-- Challenge A --
In the column on paying college athletes, rewrite everything from "If you want" down to "to Mississippi State.", swapping "pastor" for "minister".
-- Challenge B --
Write the next part of the column on paying college athletes, picking up after its last sentence.

Pay college athletes? No

If you want to argue that college football or basketball players should be paid because of the billions their sports generate, there are more sympathetic characters to hitch your wagon to than the ones who have retriggered the debate: Auburn quarterback Cameron Newton and his church pastor father, who stands accused of trying to auction his son off to the highest bidder as he was being recruited. Thursday brought yet another allegation, this one that the elder Newton wanted to be paid in $50,000, $50,000 and $80,000 chunks if his son went to Mississippi State.

But choosing flawed messengers isn't the only reason the play-for-pay lobby should pipe down or, better yet, go away. If that crowd would think for a second about the complexity of what they're suggesting, they'd stop all their yelping.

Paying some college athletes bigger cash cuts won't work, and it ain't going to happen, anyway.

"Never. Ever. No, no, no," said Chris Plonsky, who oversees women's athletics and has a host of other responsibilities at the University of Texas. "Athletes will never, ever be treated as employees of universities. I can promise you that."

Has anyone ever even produced a viable model of how such a new system would actually work?

"There isn't one," Plonsky said.

"Not that I know of," agreed Scott Ketchmar, a Penn State professor who works in the field of sports ethics and sports values.

Still, the absence of any plan hasn't stopped the amped-up disgust and cries to "just pay Division I football and men's basketball players already." The call rises again whenever a story comes along like Newton's possibly-illegal recruitment. Or when fans discuss the Reggie Bush under-the-table payment scandal that rocked USC. Or when a Sports Illustrated cover story details how former sports agent Josh Luchs gave illegal benefits to more than 30 college athletes (including former USC receiver R. Jay Soward, who has said, "I would do it all again").

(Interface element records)
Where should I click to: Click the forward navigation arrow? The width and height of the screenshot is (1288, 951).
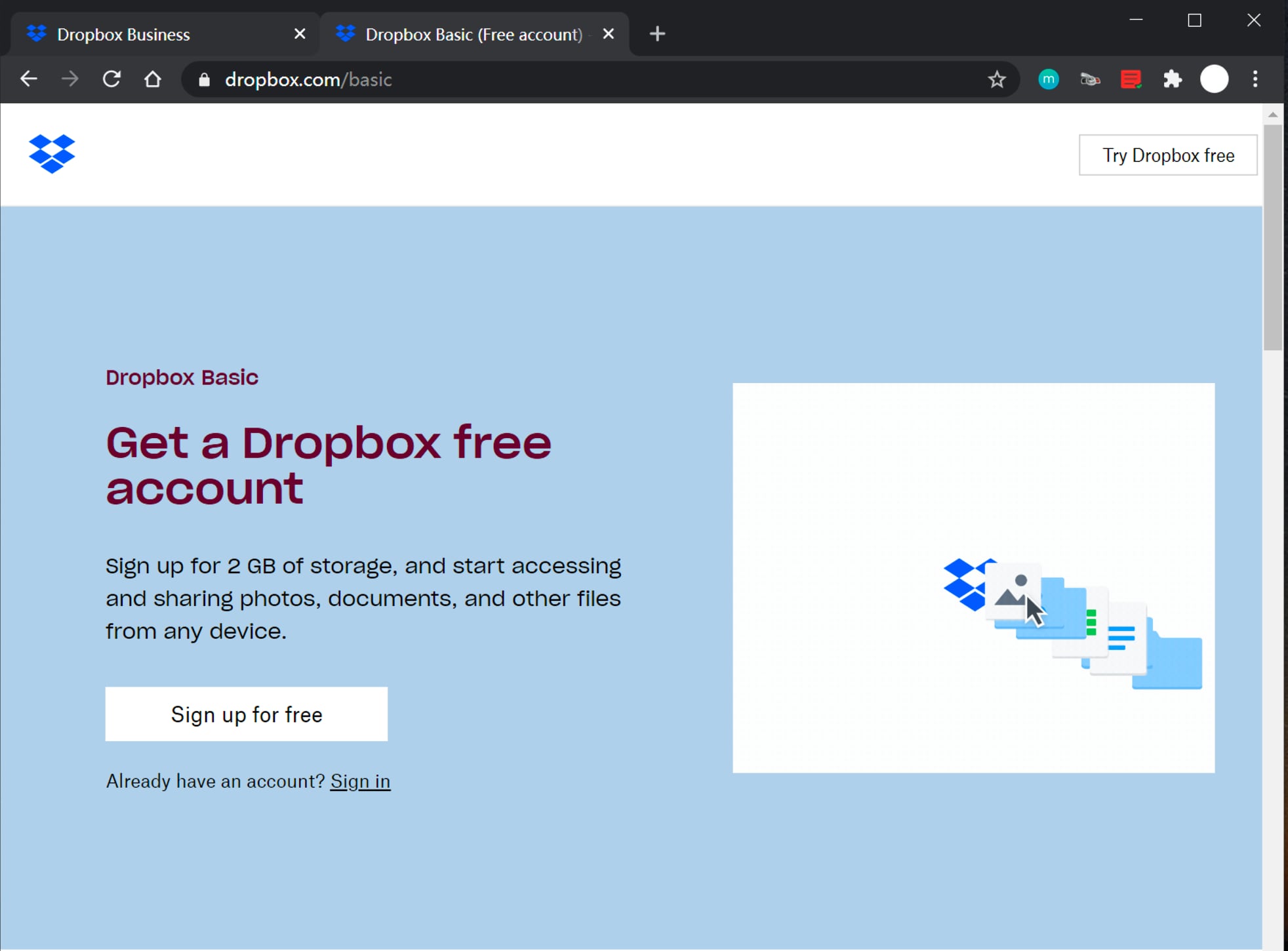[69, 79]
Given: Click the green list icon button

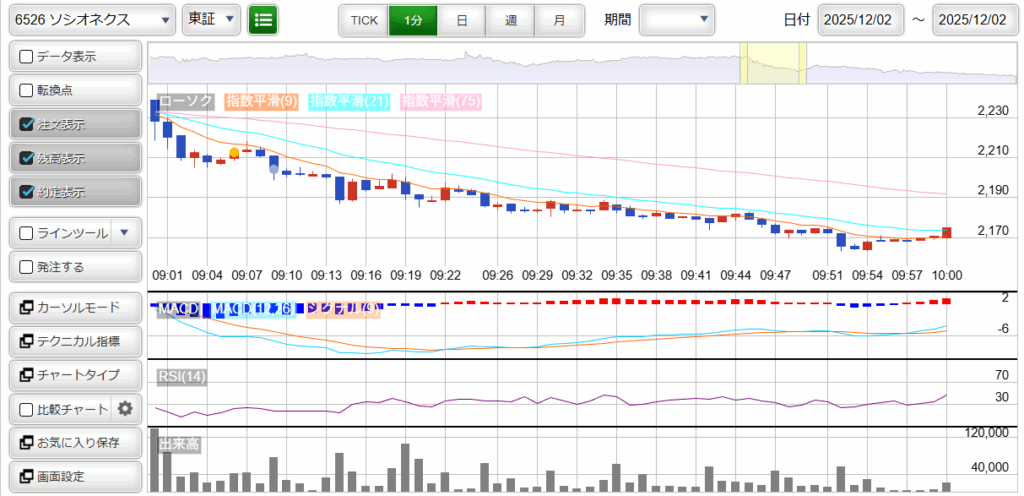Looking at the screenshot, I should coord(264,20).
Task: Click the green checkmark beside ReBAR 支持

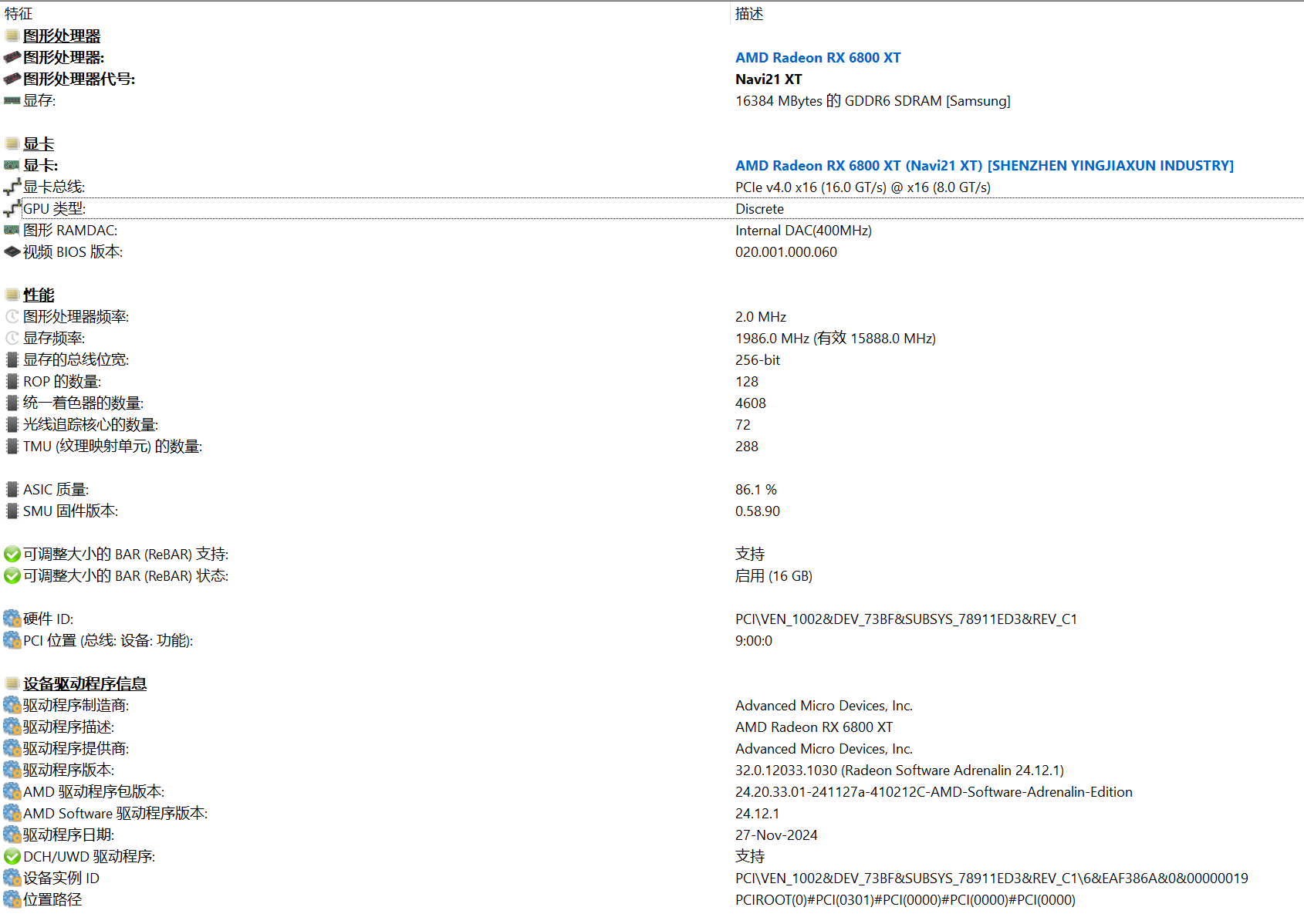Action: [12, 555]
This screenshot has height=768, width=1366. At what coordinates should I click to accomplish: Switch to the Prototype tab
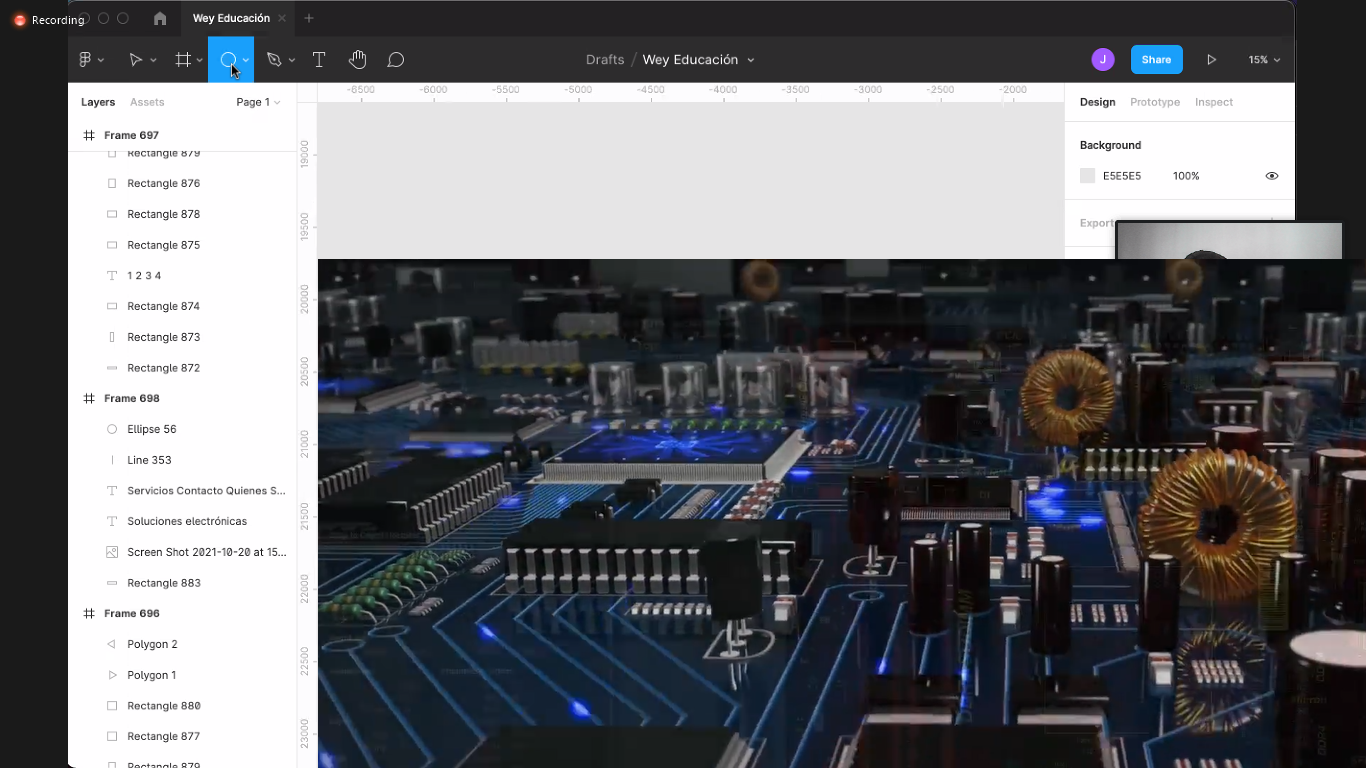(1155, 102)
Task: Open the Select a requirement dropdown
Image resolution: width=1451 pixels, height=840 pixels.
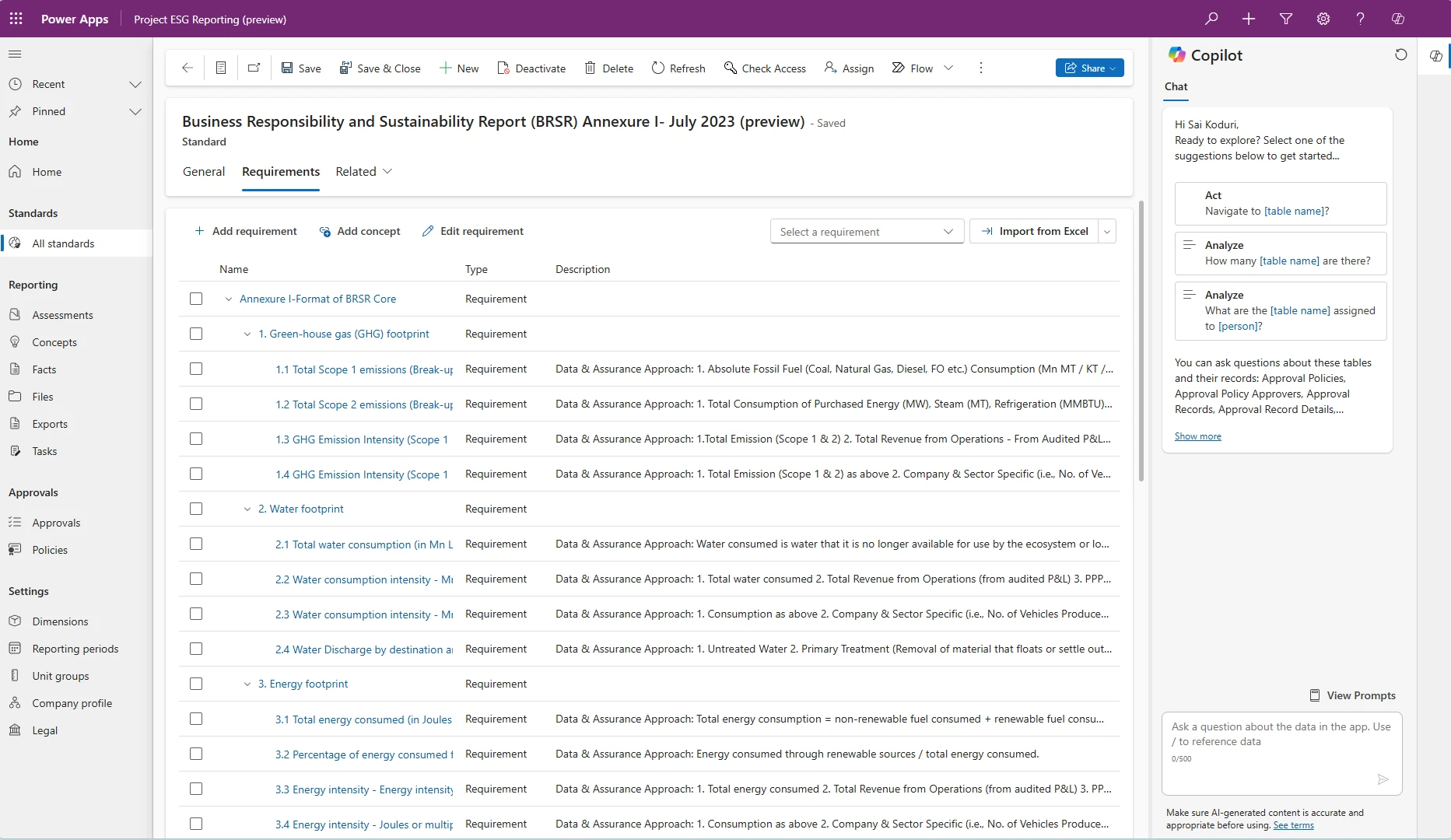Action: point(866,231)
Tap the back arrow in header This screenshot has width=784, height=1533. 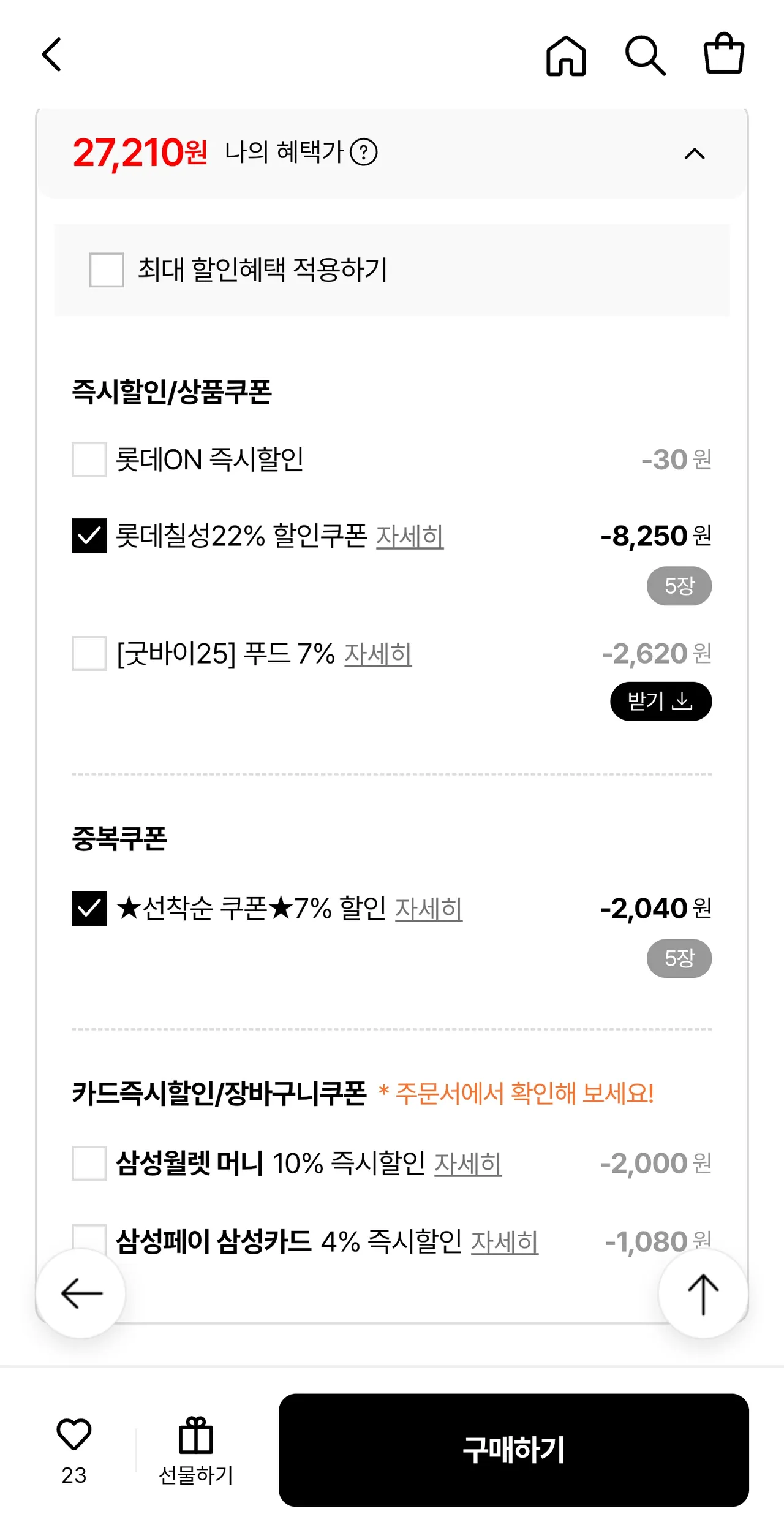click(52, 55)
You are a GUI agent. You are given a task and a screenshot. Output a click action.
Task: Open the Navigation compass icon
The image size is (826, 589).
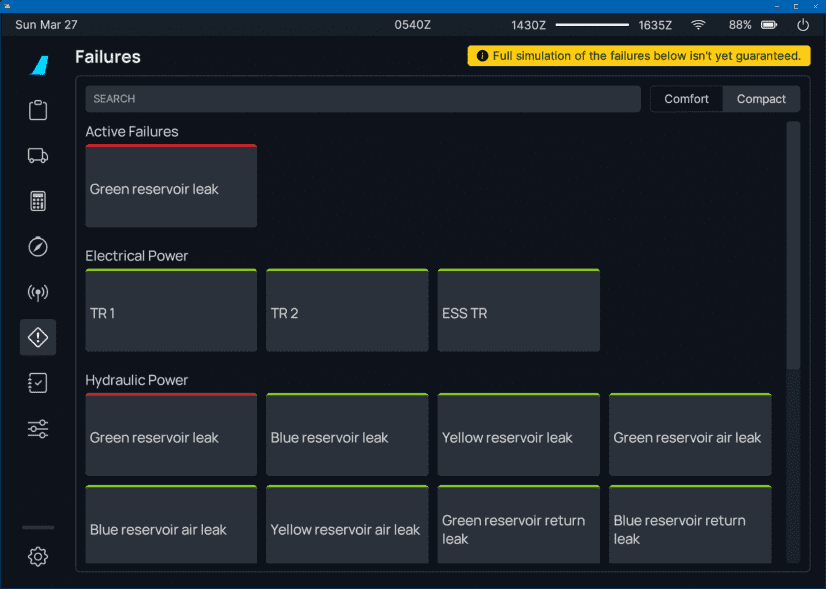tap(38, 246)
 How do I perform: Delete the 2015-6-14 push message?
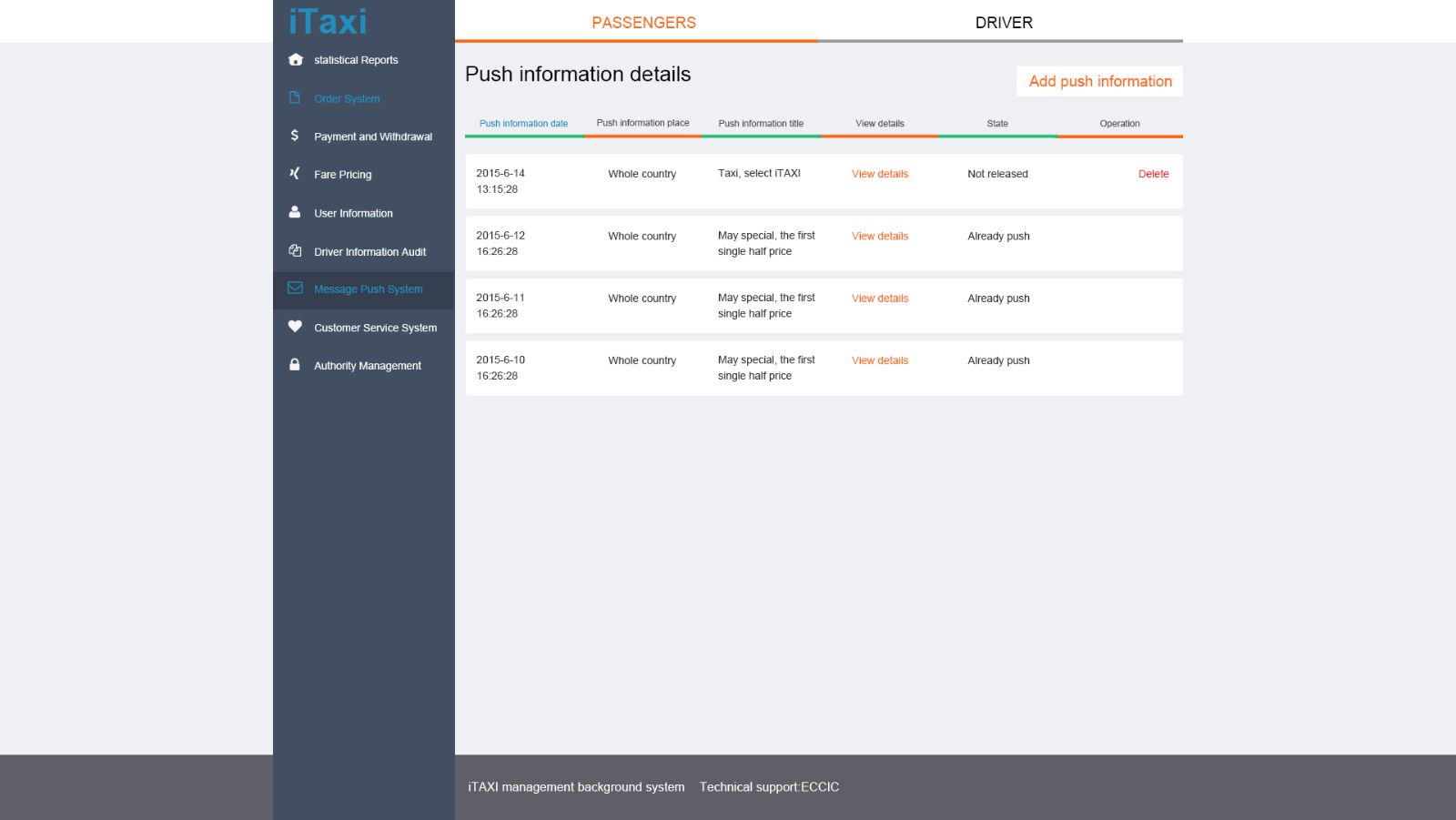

-- Expected output A --
If you want to argue that college football or basketball players should be paid because of the billions their sports generate, there are more sympathetic characters to hitch your wagon to than the ones who have retriggered the debate: Auburn quarterback Cameron Newton and his church minister father, who stands accused of trying to auction his son off to the highest bidder as he was being recruited. Thursday brought yet another allegation, this one that the elder Newton wanted to be paid in $50,000, $50,000 and $80,000 chunks if his son went to Mississippi State.

-- Expected output B --
By now, the arguments for paying college athletes are familiar: These college teams are making billions from television and gate receipts, and the kids get "nothing." Just a grant-in-aid.

Lamenting how the Newton allegations surfaced two months after Bush forfeited his Heisman Trophy, the New York Times weighed in with a story titled, "How Broken Does College Football Have to Be to Fix It?" An online columnist for Fox Sports argued that under the current system there's no incentive not to cheat. Auburn alumnus Bo Jackson said he still intends to use his Heisman vote for Newton because the QB is innocent until proven guilty -- and it's hard to argue with that.

Still, others have said, "Don't blame athletes even if they are on the take, blame the 'corrupt' college system" -- as if being for Newton or Bush is some righteous protest against "exploitation."

That is ridiculous. Just stop it.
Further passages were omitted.